Viva Oaxaca!

Story summary:

One of the most beautiful places in Mexico, Oaxaca has a gorgeous main plaza and never-ending market, but 75 percent of its people, most of them indigenous, suffer grinding poverty, thanks to NAFTA and multi-national corporations. The plight of Oaxaca, of course, symbolizes the world. While the average yearly income of U.S. households is $60,528.00, nearly half of the world’s six billion people live on less than $2 a day. The U.N. estimates that some 900 million people are currently starving. Perhaps 100 million people have joined the ranks of the starving this year alone, the U.N. says. That number will continue to climb as long as U.S. policies support the greedy multi-nationals, and their total disregard of the world’s poor and the environment.

Viva Oaxaca!

National Catholic Reporter
7-2-08

A few weeks ago, I was in Oaxaca, Mexico, on retreat with Maryknoll Lay Missioners who serve and accompany the poor. One of the most beautiful places in Mexico, Oaxaca has a gorgeous main plaza and never-ending market, but 75 percent of its people, most of them indigenous, suffer grinding poverty, thanks to NAFTA and multi-national corporations.

Two years ago, 70,000 pre-school, primary and secondary school teachers staged a sit in protest for higher wages in the downtown area (about 50 city blocks surrounding the main plaza). Before long, traffic came to a standstill. Banks, highways and government offices were blocked. And the city shut down.

In response, the government cracked down, and the movement grew. Soon there were 100,000 people in the barricaded streets. So the government through the police created death squads who randomly assassinated 25 people, including a young New Yorker, Bradley Will, who had journeyed there to document the unfolding events.
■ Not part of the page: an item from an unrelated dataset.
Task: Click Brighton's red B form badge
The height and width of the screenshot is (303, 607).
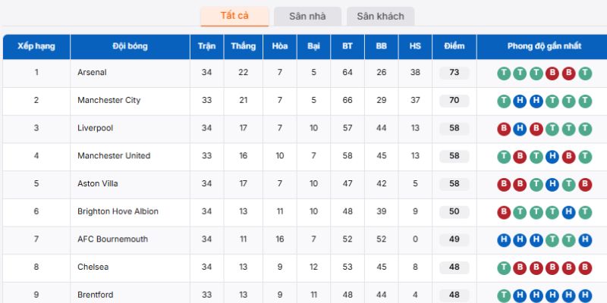Action: 504,213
My hosts Kathy and Phil Dahl-Bredine walked me through the now quiet plaza, and pointed out where the stunning protests and horrific government repression took place. While the people exercised their power, the violent repression shocked the world. Today, government corruption, multi-national corporate oppression and widespread poverty grind on.

But Kathy and Phil testify to the amazing strength of the struggling people. They too are amazing. In the 1960s, they raised their seven children in Chicago, while serving the inner-city and marching for justice and peace. Friends of Dorothy Day, they moved to New Mexico in 1979 to live off the land. Eight years ago, as Maryknoll lay missioners, they moved to San Isidro, Tilantongo, a tiny village in the Mixteca Alta of Oaxaca. There, they went deeper into voluntary poverty and began living in solidarity with their campesino neighbors. They’ve learned first hand how U.S. corporate greed strangles the world’s poor, beginning with our neighbors to the south, and how the struggling poor continue to point a way out of global injustice.

They started talking about the global economic collapse the minute I arrived, telling me about its local impact, most dramatically in the astronomic rise in price for a bag of fertilizer, from $25 a year ago to $80 today. Indigenous farmers can’t afford that, so their livelihood and culture, based on traditional corn-growing and selling that dates back thousands of years, now faces extinction. So do they.

“As a result of free trade policies and market liberalization doctrines, agricultural and food prices worldwide are now at the mercy of a few mammoth agro-business and agro-export corporations and speculative investors,” Phil wrote in a recent e-mail, summing up the grim situation. “Conventional farming has been made economically unfeasible here by the international oligopolies that manipulate markets, and this will surely translate into a new wave of migration of small farmers to Mexican cities and to the U.S.”

The plight of Oaxaca, of course, symbolizes the world. While the average yearly income of U.S. households is $60,528.00, nearly half of the world’s six billion people live on less than $2 a day. The U.N. estimates that some 900 million people are currently starving. Perhaps 100 million people have joined the ranks of the starving this year alone, the U.N. says. That number will continue to climb as long as U.S. policies support the greedy multi-nationals, and their total disregard of the world’s poor and the environment.

Small farming communities are folding everywhere. Global food prices are skyrocketing, in part too because of increasingly chaotic weather and the shift from growing grain for fuel. Rice used to be $300 a metric ton, but now it’s well over $1,000. Meanwhile, profits for agro-businesses and exporters (such as Cargill and Archer Daniels Midland) have soared.